Top of DATA LISTING

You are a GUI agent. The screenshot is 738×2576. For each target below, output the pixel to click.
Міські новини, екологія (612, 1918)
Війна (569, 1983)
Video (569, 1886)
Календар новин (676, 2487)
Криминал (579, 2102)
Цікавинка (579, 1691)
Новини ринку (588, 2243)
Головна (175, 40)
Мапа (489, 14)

Bottom of DATA LISTING
Top of DATA LISTING

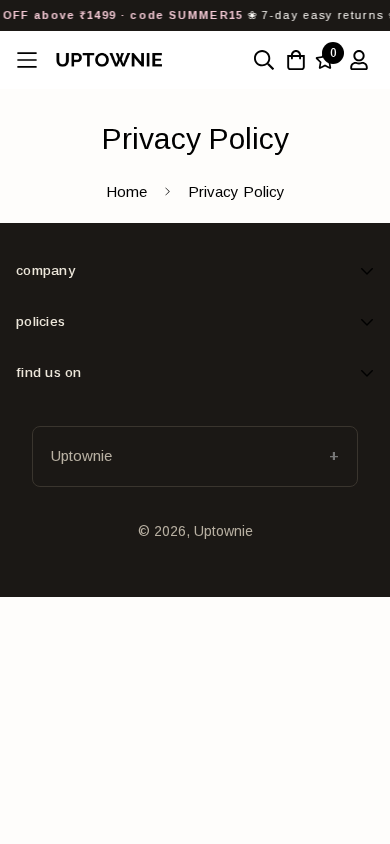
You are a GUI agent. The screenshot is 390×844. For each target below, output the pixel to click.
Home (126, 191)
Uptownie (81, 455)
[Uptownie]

Bottom of DATA LISTING

WORK TO COMPLETE – Copy out, exactly and alone, the lines of the entries above between the ones holding "You are a GUI agent. The screenshot is 738×2576." and "Мапа (489, 14)", inclusive.

OUTPUT FOR THIS TASK –
You are a GUI agent. The screenshot is 738×2576. For each target below, output the pixel to click.
Міські новини, екологія (612, 1918)
Війна (569, 1983)
Video (569, 1886)
Календар новин (676, 2487)
Криминал (579, 2102)
Цікавинка (579, 1691)
Новини ринку (588, 2243)
Головна (175, 40)
Мапа (489, 14)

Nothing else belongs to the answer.